Em São Paulo, representantes de empresários defenderam a necessidade das mudanças na legislação.
Para a diretora-executiva Jurídica da Federação das Indústrias do Estado de São Paulo, a Fiesp, Luciana Freire, a reforma moderniza a legislação trabalhista.
" Esse projeto não trata de uma reforma, trata de uma modernização da legislação trabalhista. Hoje o trabalhador não é mais o hipossuficiente de 70 anos atrás. Trabalhador tem celular, acesso à informação, sindicatos fortes. Hoje os trabalhadores estão anos-luz à frente da CLT de 70 anos atrás.
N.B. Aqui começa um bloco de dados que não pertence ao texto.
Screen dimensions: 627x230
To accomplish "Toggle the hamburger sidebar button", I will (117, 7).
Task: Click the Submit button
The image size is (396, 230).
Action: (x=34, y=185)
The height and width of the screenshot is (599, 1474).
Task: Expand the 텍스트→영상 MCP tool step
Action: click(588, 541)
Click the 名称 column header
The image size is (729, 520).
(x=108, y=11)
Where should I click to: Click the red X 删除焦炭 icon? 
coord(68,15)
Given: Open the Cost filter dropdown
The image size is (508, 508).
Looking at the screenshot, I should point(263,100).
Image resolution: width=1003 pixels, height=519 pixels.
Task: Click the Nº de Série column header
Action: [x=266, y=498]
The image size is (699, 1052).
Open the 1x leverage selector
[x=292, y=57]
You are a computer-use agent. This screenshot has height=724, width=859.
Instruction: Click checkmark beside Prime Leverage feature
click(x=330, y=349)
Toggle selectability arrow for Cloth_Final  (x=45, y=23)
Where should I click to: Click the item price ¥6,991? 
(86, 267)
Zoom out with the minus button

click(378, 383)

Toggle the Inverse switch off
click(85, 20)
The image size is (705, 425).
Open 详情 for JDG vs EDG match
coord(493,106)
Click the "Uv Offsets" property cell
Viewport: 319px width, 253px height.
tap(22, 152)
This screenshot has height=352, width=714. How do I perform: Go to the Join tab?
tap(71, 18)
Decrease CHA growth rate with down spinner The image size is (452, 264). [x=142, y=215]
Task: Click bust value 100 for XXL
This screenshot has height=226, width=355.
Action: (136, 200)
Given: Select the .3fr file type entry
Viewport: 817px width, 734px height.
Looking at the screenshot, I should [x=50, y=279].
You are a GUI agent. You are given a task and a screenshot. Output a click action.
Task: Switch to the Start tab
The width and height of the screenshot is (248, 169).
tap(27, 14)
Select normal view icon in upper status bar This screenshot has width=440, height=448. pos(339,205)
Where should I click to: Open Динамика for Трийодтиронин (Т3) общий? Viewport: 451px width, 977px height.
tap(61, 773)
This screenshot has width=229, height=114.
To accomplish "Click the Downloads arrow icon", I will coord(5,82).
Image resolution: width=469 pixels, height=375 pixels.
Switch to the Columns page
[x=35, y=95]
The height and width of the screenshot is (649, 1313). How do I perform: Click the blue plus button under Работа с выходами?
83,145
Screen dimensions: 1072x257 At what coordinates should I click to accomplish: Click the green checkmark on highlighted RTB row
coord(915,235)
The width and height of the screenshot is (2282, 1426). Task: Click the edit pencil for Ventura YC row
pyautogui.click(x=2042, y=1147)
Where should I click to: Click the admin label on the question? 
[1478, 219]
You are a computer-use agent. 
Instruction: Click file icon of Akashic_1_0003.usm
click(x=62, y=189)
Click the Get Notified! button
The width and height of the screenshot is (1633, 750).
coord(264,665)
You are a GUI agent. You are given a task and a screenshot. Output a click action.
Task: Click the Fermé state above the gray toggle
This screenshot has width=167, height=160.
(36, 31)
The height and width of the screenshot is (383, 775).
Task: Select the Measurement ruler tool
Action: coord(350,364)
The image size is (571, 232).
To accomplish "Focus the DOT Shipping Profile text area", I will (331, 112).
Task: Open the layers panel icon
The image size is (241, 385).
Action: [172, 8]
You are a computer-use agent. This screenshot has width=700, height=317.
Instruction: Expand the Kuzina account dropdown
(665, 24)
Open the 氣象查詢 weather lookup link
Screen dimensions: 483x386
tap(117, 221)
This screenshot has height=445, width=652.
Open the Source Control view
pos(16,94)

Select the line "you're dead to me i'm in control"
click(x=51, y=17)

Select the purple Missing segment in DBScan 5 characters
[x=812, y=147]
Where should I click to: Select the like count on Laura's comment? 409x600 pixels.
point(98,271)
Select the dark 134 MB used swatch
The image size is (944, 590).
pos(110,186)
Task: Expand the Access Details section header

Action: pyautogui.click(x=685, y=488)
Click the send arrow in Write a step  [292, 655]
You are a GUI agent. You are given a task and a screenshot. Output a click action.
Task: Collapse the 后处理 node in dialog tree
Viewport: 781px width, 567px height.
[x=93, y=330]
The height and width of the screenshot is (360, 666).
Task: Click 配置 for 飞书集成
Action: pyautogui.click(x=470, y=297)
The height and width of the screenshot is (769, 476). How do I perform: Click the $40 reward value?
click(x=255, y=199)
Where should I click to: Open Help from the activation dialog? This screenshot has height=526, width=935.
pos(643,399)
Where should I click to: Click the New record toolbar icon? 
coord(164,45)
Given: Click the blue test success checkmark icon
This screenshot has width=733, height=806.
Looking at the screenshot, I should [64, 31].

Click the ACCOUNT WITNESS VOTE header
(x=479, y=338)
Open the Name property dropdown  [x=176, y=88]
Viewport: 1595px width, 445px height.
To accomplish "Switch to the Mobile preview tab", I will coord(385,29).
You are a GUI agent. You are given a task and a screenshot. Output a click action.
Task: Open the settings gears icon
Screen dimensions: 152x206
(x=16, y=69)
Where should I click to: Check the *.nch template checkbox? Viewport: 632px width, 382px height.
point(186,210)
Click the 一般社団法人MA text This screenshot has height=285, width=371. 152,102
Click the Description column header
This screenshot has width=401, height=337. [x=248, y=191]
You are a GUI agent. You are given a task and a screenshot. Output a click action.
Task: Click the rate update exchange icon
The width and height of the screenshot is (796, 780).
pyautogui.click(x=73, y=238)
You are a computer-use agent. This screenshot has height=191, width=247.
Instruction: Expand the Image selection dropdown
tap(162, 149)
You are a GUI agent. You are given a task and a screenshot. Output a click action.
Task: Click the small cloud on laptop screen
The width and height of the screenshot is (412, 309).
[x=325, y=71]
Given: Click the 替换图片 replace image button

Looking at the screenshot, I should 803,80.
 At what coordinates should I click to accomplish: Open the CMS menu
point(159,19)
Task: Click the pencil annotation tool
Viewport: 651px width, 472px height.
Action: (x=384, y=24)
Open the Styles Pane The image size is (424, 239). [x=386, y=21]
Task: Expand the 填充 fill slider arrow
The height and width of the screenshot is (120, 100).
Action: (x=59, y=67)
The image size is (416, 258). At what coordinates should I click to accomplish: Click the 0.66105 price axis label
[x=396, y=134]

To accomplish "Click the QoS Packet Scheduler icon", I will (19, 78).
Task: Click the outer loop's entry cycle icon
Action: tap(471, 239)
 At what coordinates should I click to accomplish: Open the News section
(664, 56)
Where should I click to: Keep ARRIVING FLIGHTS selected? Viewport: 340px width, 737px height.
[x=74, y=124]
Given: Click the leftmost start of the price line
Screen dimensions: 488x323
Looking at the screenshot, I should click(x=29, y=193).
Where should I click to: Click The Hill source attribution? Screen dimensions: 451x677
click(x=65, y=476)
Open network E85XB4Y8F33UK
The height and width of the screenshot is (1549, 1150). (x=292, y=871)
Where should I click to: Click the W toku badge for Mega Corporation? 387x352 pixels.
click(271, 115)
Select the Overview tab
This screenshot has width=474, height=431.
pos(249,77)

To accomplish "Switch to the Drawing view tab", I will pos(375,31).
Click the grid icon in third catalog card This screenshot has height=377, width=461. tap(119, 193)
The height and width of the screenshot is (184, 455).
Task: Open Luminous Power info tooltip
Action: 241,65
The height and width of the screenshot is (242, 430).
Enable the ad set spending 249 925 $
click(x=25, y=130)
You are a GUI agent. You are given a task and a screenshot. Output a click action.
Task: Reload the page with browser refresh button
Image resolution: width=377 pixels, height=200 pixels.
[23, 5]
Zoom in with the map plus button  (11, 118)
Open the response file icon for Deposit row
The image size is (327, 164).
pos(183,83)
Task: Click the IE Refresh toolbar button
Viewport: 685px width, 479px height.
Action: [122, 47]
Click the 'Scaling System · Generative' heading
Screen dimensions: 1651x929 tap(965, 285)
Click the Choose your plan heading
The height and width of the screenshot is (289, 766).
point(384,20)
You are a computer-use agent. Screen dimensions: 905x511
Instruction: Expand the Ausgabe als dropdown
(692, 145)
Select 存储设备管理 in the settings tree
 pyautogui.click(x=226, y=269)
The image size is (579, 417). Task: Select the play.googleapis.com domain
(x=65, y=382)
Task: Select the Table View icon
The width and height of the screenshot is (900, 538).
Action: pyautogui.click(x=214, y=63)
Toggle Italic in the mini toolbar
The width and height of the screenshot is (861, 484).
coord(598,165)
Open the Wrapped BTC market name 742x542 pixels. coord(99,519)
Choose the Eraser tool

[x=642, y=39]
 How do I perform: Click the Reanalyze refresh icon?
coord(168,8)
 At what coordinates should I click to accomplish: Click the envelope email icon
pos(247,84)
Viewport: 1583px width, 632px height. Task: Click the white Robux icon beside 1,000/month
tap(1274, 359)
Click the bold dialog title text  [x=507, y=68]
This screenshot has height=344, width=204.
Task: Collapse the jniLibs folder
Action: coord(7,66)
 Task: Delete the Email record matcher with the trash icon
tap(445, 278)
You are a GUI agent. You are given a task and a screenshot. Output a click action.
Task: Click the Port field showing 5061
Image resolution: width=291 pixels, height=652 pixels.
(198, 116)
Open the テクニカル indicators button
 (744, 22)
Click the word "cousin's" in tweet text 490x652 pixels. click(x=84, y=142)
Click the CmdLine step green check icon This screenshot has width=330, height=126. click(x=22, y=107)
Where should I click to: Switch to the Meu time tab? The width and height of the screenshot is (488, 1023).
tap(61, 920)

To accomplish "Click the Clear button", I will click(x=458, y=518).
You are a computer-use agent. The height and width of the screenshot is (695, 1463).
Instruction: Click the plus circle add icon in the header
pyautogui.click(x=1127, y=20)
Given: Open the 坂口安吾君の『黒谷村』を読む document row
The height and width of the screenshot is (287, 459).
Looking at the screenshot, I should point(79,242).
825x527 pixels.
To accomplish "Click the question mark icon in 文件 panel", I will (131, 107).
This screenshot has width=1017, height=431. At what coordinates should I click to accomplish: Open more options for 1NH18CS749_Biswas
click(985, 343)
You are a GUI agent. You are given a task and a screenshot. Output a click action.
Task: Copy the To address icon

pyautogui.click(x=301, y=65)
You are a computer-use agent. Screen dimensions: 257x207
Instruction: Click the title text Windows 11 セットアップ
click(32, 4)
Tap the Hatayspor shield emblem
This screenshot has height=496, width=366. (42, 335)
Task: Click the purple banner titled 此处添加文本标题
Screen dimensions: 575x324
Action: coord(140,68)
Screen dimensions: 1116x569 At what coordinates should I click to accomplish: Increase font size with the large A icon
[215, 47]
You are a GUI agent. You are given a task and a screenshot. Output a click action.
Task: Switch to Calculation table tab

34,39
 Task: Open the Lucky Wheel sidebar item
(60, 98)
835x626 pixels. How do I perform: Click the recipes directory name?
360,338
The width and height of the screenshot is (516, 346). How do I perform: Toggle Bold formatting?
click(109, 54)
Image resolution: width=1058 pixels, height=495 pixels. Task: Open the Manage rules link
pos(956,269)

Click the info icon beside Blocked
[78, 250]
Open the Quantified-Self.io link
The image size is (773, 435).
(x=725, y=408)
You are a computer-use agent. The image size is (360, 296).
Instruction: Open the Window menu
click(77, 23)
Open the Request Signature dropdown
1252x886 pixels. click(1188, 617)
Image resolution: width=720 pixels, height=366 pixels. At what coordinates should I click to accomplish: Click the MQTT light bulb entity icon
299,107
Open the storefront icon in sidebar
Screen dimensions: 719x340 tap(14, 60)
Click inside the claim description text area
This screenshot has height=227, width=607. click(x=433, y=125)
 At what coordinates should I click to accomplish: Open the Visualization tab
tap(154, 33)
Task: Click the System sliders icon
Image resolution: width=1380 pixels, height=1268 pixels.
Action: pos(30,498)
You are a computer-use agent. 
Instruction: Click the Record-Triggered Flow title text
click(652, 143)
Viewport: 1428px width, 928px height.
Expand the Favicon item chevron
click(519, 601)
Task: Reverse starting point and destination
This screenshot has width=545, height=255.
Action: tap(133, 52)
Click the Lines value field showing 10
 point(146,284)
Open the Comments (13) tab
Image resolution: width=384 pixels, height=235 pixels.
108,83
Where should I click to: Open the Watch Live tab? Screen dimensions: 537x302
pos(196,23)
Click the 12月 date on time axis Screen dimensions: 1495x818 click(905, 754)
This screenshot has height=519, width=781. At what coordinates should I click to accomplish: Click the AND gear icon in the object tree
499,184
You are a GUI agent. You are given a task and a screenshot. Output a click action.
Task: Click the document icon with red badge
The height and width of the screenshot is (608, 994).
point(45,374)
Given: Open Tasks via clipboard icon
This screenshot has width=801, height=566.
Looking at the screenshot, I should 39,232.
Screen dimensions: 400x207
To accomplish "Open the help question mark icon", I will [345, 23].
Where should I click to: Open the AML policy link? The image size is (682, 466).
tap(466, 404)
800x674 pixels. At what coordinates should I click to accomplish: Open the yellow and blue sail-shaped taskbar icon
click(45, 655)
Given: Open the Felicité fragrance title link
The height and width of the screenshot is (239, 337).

Por isso, que nós temos de adequar a legislação trabalhista aos tempos de hoje".
Luciana Freire defendeu que o acordado prevaleça sobre o legislado sempre, com exceção dos direitos previstos na Constituição. A proposta estabelece a prevalência para 13 pontos específicos, entre eles plano de cargos e salários e parcelamento de férias em até três vezes.
O presidente da União Geral dos Trabalhadores, Ricardo Patah, criticou a possibilidade do fim da contribuição sindical, como foi sugerido pelo relator da reforma, deputado Rogério Marinho, do PSDB do Rio Grande do Norte.
Já em Salvador, a comissão ouviu apenas expositores contrários à reforma trabalhista, entre líderes sindicais e integrantes da Justiça do Trabalho.
O presidente da Central Única dos Trabalhadores do estado, Cedro Silva, disse estar preocupado com a forma como a discussão está sendo feita, com muitos deputados representando os interesses das empresas.
"Nós entendemos que o Brasil precisa de empregos e empresas fortes, mas também não haverá empresas fortes, empresários fortes, com uma classe trabalhadora enfraquecida. Essa mesa já citou aqui o equilíbrio que se deve ter nessas relações e é em busca desse equilíbrio que estamos nas ruas, nos mobilizando, lutando, fazendo o enfrentamento ao resto dos dias que ainda nos resta até esse Congresso tomar essa decisão".
O deputado Rogério Marinho deverá apresentar seu relatório nesta quarta-feira (12). O presidente da Câmara, Rodrigo Maia, quer aprovar o texto na próxima semana.